→ 摘录
________________
利用 Tekton 与 PVC 优化大规模 Gatsby 微前端的增量构建流水线

DevOps

文章字数: 3k

阅读时长: 13 分

团队接手了一个包含超过五十个 Gatsby 站点的项目，它们被统一管理在一个 pnpm monorepo 中。这些站点作为微前端，共同构成了一个大型内容门户。初期的 CI 流程简单粗暴：任何代码合并到主干，都会触发一个 Jenkins 作业，该作业拉取整个仓库，执行 pnpm install，然后串行地为每一个微前端执行 gatsby build。全量构建一次耗时接近四十分钟，这对于一个追求快速迭代的团队来说，是个灾难。问题很明确：99% 的构建时间都浪费在未变更的站点和重复的依赖安装上。

初步构想是建立一个智能的、增量的构建系统。它必须满足几个核心要求：

变更检测：只构建自上次成功部署以来代码发生变化的微前端。
智能缓存：node_modules 目录和每个 Gatsby 站点的 .cache 与 public 目录必须被有效缓存，以加速依赖安装和 Gatsby 的增量构建。
并行执行：如果多个微前端同时发生变更，它们的构建过程应该并行执行以缩短总耗时。
云原生：整个流程需要在 Kubernetes 上运行，以利用其弹性和可扩展性。
________________
→ 列表
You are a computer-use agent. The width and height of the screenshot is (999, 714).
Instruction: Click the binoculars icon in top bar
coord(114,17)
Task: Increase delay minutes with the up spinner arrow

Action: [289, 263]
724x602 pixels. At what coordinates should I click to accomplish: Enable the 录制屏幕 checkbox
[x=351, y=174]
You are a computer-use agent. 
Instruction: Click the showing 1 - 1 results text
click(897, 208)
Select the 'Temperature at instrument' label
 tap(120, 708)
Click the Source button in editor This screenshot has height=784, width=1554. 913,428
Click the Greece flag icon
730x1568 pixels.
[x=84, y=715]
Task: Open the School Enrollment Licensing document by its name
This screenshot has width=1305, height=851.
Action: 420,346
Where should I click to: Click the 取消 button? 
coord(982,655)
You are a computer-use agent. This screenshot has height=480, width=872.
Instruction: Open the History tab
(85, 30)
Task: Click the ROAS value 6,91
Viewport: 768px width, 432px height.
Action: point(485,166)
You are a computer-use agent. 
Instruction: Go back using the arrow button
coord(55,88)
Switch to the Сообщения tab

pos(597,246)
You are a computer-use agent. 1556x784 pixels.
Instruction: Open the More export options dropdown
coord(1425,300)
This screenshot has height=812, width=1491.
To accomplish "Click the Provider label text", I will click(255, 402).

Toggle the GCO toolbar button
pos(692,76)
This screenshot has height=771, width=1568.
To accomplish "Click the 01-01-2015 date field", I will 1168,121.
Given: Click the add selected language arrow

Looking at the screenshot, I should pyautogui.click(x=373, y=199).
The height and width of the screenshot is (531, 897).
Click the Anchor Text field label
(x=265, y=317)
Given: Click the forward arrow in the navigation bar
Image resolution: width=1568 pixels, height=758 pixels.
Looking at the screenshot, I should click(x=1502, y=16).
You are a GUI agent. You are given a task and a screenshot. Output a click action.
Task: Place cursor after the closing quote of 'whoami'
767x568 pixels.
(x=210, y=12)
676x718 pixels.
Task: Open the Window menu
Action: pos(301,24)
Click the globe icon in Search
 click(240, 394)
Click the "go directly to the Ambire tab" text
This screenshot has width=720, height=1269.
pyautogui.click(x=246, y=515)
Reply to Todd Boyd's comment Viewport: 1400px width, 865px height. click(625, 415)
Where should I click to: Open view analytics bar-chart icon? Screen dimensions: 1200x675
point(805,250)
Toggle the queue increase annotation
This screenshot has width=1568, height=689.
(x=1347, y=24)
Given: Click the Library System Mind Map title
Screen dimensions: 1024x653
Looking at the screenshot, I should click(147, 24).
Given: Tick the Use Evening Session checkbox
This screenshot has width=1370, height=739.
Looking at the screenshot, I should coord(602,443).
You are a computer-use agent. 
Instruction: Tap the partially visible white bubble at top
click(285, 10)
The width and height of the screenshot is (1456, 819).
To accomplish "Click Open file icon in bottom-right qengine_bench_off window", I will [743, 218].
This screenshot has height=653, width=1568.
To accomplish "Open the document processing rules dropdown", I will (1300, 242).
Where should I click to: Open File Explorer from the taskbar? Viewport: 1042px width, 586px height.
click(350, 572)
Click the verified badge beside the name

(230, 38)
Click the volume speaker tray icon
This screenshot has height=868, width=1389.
________________
→ 给定问题
将上文关于 Tekton 增量构建流水线的摘录中，自“变更检测：只构建自上次成功部署以来代码发生变化的微前端。”起一直到“并行执行：如果多个微前端同时发生变更，它们的构建过程应该并行执行以缩短总耗时。”为止的全部文字逐字重新录入。

→ 完整答案
变更检测：只构建自上次成功部署以来代码发生变化的微前端。
智能缓存：node_modules 目录和每个 Gatsby 站点的 .cache 与 public 目录必须被有效缓存，以加速依赖安装和 Gatsby 的增量构建。
并行执行：如果多个微前端同时发生变更，它们的构建过程应该并行执行以缩短总耗时。